### Task item
The answer must consist of every line in the records that contains the word "will".

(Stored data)
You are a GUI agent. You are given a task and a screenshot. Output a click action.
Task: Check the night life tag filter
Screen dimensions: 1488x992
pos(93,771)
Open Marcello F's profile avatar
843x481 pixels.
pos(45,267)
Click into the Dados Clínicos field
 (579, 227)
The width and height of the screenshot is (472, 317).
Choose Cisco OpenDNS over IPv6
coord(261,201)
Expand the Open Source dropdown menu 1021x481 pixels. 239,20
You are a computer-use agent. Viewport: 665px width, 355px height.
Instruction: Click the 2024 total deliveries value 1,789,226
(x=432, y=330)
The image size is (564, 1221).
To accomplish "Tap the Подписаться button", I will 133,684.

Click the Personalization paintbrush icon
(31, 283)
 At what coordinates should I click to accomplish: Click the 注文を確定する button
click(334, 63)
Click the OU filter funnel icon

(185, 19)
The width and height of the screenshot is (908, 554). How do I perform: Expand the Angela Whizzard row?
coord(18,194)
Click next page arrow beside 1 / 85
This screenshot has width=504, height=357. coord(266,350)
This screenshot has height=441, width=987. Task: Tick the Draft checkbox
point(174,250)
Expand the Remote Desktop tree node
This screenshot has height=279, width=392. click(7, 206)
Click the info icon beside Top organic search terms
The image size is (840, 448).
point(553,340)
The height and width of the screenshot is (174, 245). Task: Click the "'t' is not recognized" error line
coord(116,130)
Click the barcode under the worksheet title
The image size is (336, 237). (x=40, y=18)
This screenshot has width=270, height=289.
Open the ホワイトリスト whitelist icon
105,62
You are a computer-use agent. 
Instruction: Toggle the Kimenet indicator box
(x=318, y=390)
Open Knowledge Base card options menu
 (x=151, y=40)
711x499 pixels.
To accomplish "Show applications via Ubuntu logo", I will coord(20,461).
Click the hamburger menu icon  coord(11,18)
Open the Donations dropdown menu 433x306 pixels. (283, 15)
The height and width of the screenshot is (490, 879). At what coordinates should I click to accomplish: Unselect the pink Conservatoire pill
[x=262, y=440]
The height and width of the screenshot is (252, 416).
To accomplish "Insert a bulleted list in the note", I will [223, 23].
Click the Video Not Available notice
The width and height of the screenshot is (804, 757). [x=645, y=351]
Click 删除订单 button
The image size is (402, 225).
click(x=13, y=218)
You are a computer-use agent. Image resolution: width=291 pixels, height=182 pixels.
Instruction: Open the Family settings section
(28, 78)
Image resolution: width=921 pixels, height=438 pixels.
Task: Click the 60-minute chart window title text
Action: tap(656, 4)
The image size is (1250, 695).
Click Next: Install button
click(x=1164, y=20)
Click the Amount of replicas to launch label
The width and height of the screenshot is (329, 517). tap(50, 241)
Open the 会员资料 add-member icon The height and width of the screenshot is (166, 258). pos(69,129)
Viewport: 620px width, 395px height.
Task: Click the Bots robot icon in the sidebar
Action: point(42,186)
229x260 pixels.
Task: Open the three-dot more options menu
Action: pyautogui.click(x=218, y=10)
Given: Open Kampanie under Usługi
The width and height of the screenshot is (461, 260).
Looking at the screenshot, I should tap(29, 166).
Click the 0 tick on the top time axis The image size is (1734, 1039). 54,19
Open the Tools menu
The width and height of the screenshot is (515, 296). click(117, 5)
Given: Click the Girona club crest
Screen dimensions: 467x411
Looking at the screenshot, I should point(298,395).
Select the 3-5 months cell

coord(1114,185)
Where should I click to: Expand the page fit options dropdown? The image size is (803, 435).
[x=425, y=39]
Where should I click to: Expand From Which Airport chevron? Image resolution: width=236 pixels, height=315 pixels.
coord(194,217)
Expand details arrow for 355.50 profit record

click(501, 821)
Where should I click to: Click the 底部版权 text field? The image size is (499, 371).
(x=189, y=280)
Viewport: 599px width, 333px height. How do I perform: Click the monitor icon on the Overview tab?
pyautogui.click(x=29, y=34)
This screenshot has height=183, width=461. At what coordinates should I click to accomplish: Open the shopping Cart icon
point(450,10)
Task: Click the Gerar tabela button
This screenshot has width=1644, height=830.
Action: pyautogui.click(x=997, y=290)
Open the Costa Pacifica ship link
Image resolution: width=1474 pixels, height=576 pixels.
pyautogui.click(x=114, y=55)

### Written answer
To accomplish "Tap the Подписаться button", I will 133,684.
To accomplish "Show applications via Ubuntu logo", I will coord(20,461).
To accomplish "Insert a bulleted list in the note", I will [223, 23].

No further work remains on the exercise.